(Required work) Transcribe, without any change, the line that includes "[Xduppy & Angekebabuye" and all the lines that come after it in the material below.

(Data extracts)
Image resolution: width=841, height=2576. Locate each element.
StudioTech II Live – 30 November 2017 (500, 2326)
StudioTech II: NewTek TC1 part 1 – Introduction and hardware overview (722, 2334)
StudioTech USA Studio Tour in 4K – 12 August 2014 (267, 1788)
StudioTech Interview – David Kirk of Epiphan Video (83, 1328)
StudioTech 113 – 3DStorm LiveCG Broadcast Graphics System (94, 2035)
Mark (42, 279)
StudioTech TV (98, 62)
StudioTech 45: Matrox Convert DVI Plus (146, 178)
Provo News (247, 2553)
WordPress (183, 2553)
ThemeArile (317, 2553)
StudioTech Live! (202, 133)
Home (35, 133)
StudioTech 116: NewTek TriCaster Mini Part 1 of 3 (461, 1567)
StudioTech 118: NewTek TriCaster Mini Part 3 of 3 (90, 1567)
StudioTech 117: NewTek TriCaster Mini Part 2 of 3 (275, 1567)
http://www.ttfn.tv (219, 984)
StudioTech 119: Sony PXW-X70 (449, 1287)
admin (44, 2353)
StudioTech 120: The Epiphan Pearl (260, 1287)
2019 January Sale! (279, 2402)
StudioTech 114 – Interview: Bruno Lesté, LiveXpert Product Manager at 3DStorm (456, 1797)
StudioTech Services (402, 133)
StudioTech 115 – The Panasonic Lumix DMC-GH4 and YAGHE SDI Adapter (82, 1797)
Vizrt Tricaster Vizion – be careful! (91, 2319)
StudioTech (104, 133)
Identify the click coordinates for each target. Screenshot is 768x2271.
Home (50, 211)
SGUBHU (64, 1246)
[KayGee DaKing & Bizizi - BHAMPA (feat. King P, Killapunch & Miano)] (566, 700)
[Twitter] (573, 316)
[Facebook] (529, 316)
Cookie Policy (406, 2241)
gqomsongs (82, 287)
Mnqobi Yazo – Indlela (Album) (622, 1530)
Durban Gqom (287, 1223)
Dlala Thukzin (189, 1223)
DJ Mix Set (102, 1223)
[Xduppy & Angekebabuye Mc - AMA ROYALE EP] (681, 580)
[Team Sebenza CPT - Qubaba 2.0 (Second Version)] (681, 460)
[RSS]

(Result of the task)
[Xduppy & Angekebabuye Mc - AMA ROYALE EP] (681, 580)
[Team Sebenza CPT - Qubaba 2.0 (Second Version)] (681, 460)
[RSS]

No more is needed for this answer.